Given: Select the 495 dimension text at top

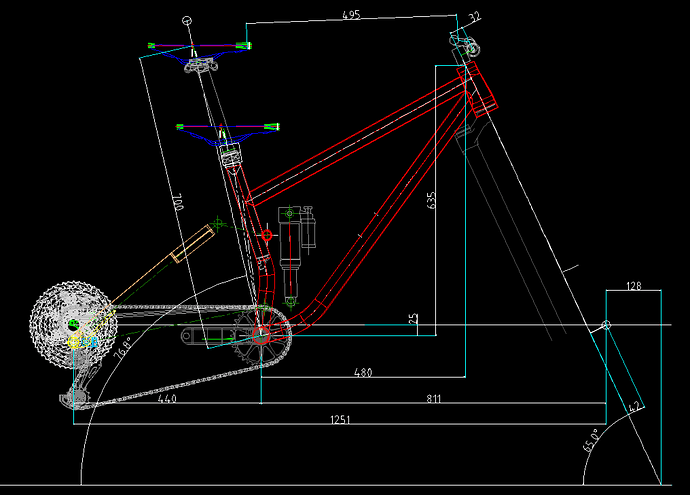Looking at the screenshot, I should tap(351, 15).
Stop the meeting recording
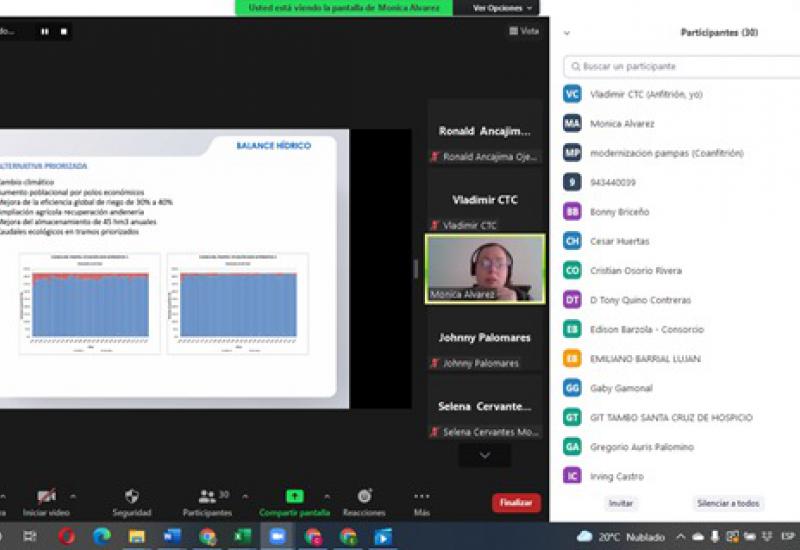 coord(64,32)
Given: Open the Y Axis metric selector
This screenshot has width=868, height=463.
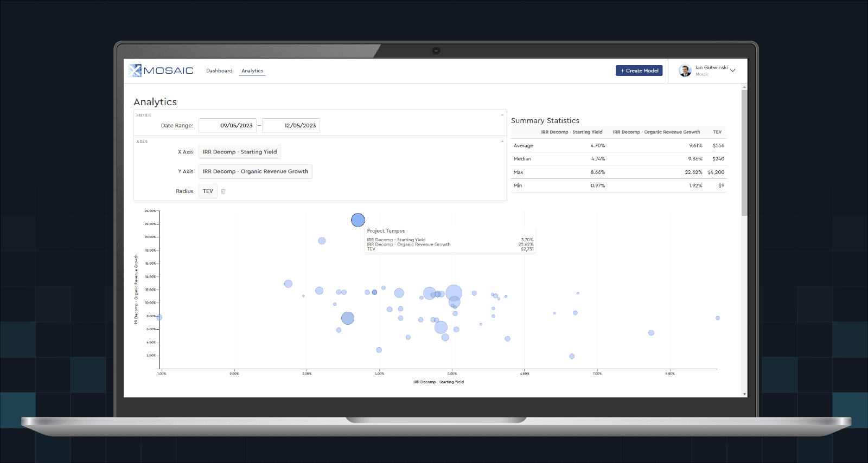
=====
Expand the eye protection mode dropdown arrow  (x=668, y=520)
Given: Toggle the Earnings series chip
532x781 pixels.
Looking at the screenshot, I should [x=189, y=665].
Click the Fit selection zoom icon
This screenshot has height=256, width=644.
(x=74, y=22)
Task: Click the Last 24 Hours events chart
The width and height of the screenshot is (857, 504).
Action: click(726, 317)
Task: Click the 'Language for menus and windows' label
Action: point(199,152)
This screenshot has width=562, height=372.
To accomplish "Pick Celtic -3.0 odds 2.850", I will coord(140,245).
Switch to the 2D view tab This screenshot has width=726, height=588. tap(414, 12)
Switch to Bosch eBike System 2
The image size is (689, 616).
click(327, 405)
=====
Your answer should be the exact lines above from the one containing "Given: Select the 495 dimension text at top" through the one containing "This screenshot has width=868, height=463.", with both end lines kept and the pictures removed, please.

Response to the task
Given: Select the 495 dimension text at top

Looking at the screenshot, I should tap(351, 15).
Stop the meeting recording
 coord(64,32)
Given: Open the Y Axis metric selector
This screenshot has width=868, height=463.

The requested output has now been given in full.